Eliot now is Eliot new. It must be. He cannot be defined by his own self-crafting, his voice from beyond the grave, his widow’s long care of his estate, or by critics who mock new readings of Eliot’s work. If Eliot is to matter to us and to our students, then he must speak to our times. Our scholarship must be provisional and receptive to criticism as we imagine how newly available archives—and new perspectives—shape both Eliot and modernism. A senior male scholar who calls a critic “shameful” and “perverse” for daring to quibble with his annotations—that is, Ricks writing in response to me—participates in the very logic of patriarchy that our essays seek to examine. By thwarting new voices and new approaches, Ricks threatens to solidify Eliot’s place in the canon of dead white men and hit yet another nail into the coffin of modernism.
As a scholar of Eliot and of modernism, I am indebted to Professor Ricks: his edition of Inventions of the March Hare, in particular, taught me how to read Eliot’s juvenilia, and his T. S. Eliot and Prejudice helped me to understand Eliot’s skeptical voice. The two new volumes of the poetry are also clearly a labor of love and, as I wrote in the introduction to my piece, “The new Ricks and McCue volumes of Eliot’s verse total nearly two thousand pages of carefully annotated texts; the editors present sources and allusions that will benefit Eliot readers for generations to come.” Yet, I also observed, some of the editorial decisions, such as the cursory annotation to abortifacients, work towards “perpetuating certain traditionalist structures of power.” Clearly, an editor cannot annotate every word in a poem, but these editions take a maximalist approach to annotation, providing literary sources, textual history, allusions and echoes from other texts—a staggering 876 pages of commentary to the 346 pages of Eliot’s words in the first volume. The editors also, in accordance with one of Eliot’s own strictures of literary criticism, provide “facts” that later readers might not have at their fingertips—“But it is fairly certain that ‘interpretation,’” Eliot writes, “is only legitimate when it is not interpretation at all, but merely putting the reader in possession of facts which he would otherwise have missed.”[10] My point was succinctly this: Ricks’s and McCue’s annotations provide more “facts” for some references and fewer for others, and, notwithstanding the value of the new volumes, the lack of facts offered by Ricks and McCue on the topic of birth control and abortion pills matters. It is a crucial oversight in annotating The Waste Land for twenty-first-century readers.

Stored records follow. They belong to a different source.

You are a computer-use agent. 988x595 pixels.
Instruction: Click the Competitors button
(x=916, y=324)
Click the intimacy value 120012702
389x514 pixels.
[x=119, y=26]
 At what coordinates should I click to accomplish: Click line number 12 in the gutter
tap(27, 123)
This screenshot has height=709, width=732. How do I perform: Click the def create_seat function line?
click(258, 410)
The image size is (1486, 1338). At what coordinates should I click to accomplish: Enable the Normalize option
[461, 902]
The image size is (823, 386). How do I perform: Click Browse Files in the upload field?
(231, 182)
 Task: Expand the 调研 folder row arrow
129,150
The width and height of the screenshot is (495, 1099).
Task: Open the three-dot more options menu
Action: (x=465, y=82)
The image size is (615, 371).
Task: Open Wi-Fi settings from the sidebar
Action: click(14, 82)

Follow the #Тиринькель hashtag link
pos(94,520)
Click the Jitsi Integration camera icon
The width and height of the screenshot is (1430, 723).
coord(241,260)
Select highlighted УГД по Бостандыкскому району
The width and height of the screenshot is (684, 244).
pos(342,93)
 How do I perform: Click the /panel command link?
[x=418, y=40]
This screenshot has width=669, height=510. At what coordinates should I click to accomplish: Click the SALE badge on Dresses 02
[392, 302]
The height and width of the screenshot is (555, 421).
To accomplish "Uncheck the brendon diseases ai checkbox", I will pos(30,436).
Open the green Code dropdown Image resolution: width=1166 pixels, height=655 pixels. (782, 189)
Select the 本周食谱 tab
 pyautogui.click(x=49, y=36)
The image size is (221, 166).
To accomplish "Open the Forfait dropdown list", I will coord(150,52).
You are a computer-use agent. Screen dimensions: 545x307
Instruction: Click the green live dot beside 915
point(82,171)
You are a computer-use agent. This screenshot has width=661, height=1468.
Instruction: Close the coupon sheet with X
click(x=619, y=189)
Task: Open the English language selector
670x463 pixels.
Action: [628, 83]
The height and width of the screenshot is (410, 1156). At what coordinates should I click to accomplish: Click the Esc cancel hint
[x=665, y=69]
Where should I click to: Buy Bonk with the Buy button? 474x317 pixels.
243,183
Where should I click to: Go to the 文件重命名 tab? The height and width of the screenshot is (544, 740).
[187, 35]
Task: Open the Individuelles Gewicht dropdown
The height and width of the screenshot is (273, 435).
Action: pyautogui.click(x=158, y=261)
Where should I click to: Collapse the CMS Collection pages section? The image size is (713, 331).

A simple comparison of sources from the examples Ricks himself cites in “To Criticize the Critic” proves my point that these editions are not consistent in the kinds of “facts” they provide. The lines about the pills from “A Game of Chess” are:
But if Albert makes off, it won’t be for lack of telling.
You ought to be ashamed, I said, to look so antique.
(And her only thirty-one.)
I can’t help it, she said, pulling a long face,
It’s them pills I took, to bring it off, she said.
(She’s had five already, and nearly died of young George.) (155-60)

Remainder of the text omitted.